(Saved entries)
*** Begin section ***
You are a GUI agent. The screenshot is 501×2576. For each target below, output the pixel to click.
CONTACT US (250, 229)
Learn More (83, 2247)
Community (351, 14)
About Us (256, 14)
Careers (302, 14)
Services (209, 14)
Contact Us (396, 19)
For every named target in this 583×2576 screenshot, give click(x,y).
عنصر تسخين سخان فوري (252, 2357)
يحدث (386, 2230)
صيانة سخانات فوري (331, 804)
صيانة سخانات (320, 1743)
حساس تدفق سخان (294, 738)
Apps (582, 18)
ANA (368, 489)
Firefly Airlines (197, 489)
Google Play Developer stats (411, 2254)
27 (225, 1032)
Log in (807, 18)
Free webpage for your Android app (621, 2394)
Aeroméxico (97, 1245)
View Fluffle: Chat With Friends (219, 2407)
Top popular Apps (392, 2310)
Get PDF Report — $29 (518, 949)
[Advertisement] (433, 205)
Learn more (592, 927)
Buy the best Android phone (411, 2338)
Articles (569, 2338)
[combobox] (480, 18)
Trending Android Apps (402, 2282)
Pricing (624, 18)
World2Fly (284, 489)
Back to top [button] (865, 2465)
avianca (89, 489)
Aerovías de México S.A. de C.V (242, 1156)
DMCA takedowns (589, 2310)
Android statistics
*** End section ***
Work instruction – Please copy, exactly and with nothing else, the lines above beginning at the line that has "يحدث (386, 2230)" and ending with the line that has "Learn more (592, 927)".

Output –
يحدث (386, 2230)
صيانة سخانات فوري (331, 804)
صيانة سخانات (320, 1743)
حساس تدفق سخان (294, 738)
Apps (582, 18)
ANA (368, 489)
Firefly Airlines (197, 489)
Google Play Developer stats (411, 2254)
27 (225, 1032)
Log in (807, 18)
Free webpage for your Android app (621, 2394)
Aeroméxico (97, 1245)
View Fluffle: Chat With Friends (219, 2407)
Top popular Apps (392, 2310)
Get PDF Report — $29 (518, 949)
[Advertisement] (433, 205)
Learn more (592, 927)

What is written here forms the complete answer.